(Material supplied Opens)

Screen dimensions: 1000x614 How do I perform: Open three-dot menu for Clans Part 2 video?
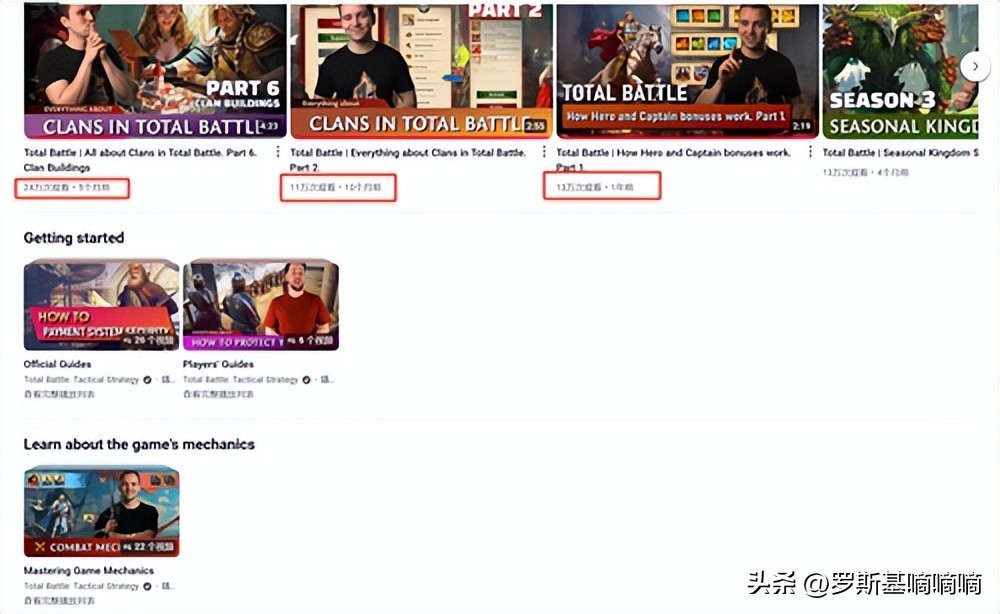(544, 153)
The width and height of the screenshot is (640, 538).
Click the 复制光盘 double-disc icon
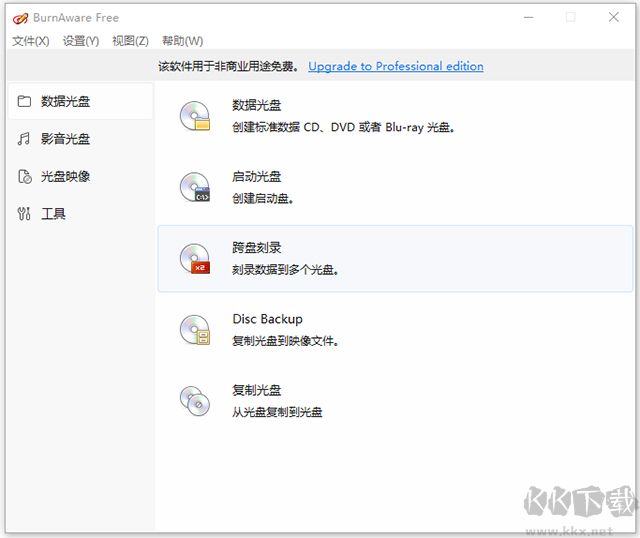click(195, 401)
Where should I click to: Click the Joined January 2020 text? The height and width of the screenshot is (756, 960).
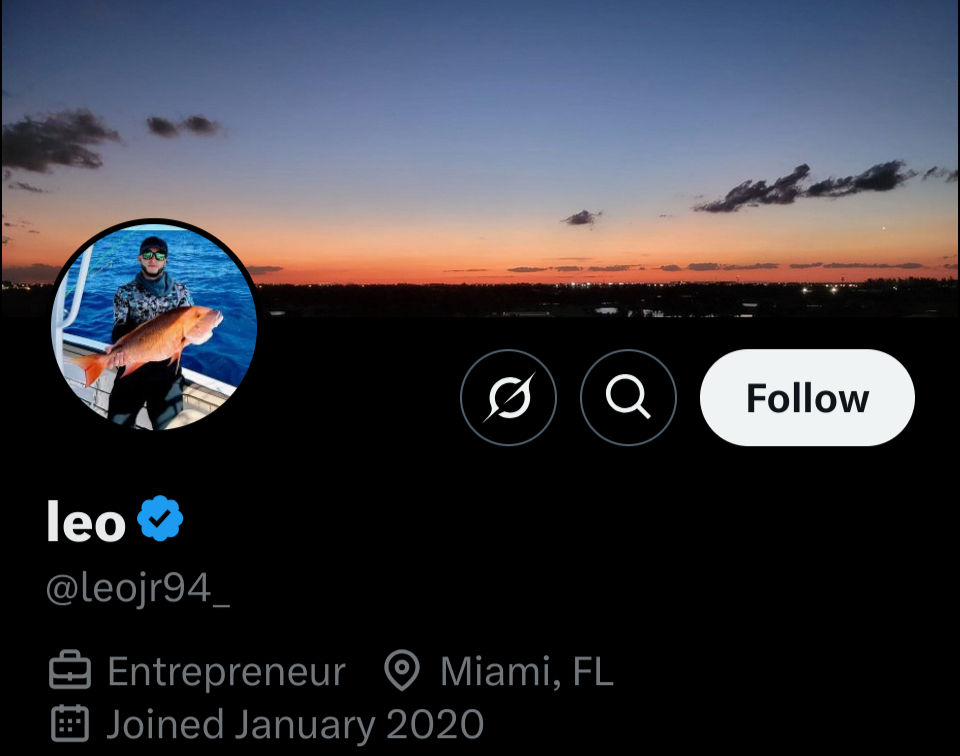point(295,723)

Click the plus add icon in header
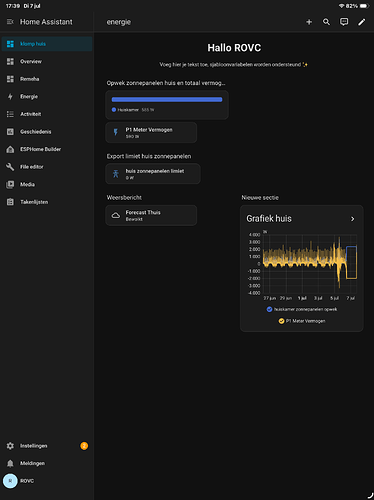309,22
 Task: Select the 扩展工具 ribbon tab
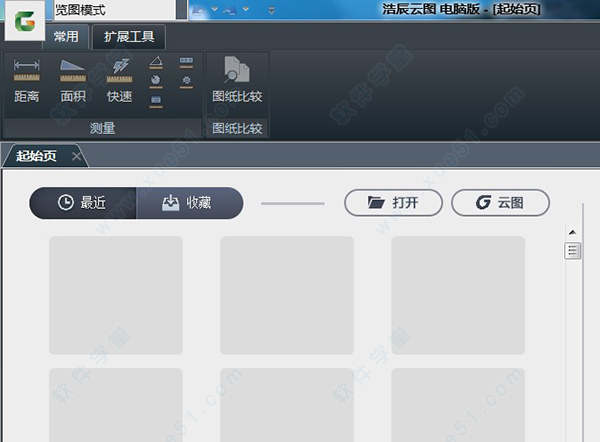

(Material supplied Closes)

_Exercise brief_
Output everything in the records exactly, leaving pictures out.

_Output for this exercise_
Screen dimensions: 1000x614 How do I perform: Open three-dot menu for Clans Part 2 video?
(544, 153)
The width and height of the screenshot is (640, 538).
Click the 复制光盘 double-disc icon
click(195, 401)
Where should I click to: Click the Joined January 2020 text? The height and width of the screenshot is (756, 960).
point(295,723)

Click the plus add icon in header
309,22
 Task: Select the 扩展工具 ribbon tab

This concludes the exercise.